That’s helpful. And then bigger picture question going into next year. Currently, Tyson’s stock is trading at about five-year low, largely because there is questions about your ability to grow earnings for next year. You have moved way from giving kind of segment level margins outlook. Could you give us some bigger picture color on where you expect to drive growth into next year without of course giving particular guidance for the year?
Yes. So Farha, when we have talk about this historically there has been - almost like we are bound between in these ranges and that’s something they do, you are a very commoditized company. I understand the purpose that they served in the past. But we want to continue to at the best margins, while we are continuing to grow the business. So we can deliver year-over-year improved EBIT. As a relates to 2019. Clearly too early to totally quantify, but we see some really strong themes developing across the portfolio. Certainly the value added businesses are expected to continue on the growth trajectory, we are in great categories. We have great businesses both Prepared Foods and Chicken will benefit from a higher value-added mix for sure. Strong demand is supported by the continuous improvement in our Financial Fitness program that we have, the more volume that we drive, the stronger the cost reduction is going to be and we continue to go faster in the categories we plan. As I said in the prepared remarks, getting the businesses on one IT platform is enormous because it not only allows customers to place one order, but that also with the distribution centers, everything just starts to kick in. So another tailwind for us would be accelerating cost improvement into 2019. We expect strong back half which will certainly us a momentum as I called up before Q4 better than Q3. Not for nothing. Any M&A benefit will be incremental to that. So there certainly we have a strong balance sheet and we sure we can talk about capital allocation, but we feel great about where we are positioned as it relates taking advantage of M&A. And the last thing I will say is that commodity businesses, Beef, Pork and parts of maybe the Chicken business will benefit from increased supply, counterbalanced certainly with global and domestic demand increases, have get a lot of noise as it relates to tariffs and so forth. But all the things that we are seeing in terms of themes developing for fiscal 2019 are all very positive and we are excited.
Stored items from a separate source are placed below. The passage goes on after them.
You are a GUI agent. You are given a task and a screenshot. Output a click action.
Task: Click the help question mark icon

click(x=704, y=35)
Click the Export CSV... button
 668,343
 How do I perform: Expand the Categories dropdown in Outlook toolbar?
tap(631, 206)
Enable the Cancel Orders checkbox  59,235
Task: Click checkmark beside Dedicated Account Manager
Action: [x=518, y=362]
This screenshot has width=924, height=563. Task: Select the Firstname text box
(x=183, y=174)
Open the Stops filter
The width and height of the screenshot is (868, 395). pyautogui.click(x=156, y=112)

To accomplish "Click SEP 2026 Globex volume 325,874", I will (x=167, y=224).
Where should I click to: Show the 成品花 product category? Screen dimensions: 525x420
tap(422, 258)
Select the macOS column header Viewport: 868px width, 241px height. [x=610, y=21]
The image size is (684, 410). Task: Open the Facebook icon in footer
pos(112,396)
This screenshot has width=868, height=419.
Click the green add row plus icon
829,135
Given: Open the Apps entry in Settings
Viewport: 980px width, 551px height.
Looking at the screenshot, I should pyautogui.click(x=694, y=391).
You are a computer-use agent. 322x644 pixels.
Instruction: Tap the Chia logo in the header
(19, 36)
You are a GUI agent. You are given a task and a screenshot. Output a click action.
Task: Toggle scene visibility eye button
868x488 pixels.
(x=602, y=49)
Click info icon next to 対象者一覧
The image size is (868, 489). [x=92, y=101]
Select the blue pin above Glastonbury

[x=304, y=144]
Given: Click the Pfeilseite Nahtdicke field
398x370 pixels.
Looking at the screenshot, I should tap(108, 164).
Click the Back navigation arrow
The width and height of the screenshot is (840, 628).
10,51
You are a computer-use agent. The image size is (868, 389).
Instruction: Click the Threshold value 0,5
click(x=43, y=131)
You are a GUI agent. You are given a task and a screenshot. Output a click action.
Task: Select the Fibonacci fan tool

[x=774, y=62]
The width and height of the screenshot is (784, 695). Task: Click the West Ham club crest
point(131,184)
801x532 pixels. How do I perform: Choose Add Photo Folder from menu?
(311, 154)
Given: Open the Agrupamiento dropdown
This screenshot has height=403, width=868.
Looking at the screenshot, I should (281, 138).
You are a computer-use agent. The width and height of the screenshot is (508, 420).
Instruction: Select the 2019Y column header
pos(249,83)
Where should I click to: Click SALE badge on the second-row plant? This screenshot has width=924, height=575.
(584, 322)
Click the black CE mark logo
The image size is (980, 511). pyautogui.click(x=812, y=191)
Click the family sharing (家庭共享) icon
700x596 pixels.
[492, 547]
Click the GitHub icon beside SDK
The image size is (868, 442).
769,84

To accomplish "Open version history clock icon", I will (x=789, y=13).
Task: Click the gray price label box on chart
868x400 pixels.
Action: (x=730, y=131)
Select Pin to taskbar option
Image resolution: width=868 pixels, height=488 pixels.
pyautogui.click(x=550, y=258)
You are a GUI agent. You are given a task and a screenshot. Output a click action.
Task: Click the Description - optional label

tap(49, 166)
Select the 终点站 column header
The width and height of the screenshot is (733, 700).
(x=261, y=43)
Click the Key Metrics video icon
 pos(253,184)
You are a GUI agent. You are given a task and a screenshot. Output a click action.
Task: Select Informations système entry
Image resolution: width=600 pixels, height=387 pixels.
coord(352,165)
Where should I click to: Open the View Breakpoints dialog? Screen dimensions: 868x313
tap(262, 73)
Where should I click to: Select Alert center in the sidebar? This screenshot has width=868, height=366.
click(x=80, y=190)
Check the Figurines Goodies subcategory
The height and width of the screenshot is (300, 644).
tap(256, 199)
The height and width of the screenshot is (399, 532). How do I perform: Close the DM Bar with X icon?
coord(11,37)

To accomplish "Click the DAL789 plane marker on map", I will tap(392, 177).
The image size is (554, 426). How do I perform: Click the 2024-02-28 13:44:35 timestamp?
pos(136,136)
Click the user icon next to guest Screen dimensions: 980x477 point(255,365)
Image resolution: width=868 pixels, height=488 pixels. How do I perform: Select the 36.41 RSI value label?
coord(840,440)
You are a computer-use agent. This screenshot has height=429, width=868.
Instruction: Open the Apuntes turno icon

And it capital allocation. Your share repurchase program, do you anticipate starting that in the third quarter or fourth quarter?
Yes. So let’s be clear on that. Of course, we have always had couple of aspects to share repurchase, it’s been ongoing in respect of offset through our long-term incentive programs and nothing has changed in that. So we will have a share repurchase ongoing there. Relative to more discretionary share repurchase, we are not saying specifically when. We are saying we like to see our leverage come down. We expect that to acceptable levels, and we expect that to happen in the second half. I don’t want to make myself prudent to say it’s going to happen in Q3 or Q4. I would like to have the flexibility to make that choice.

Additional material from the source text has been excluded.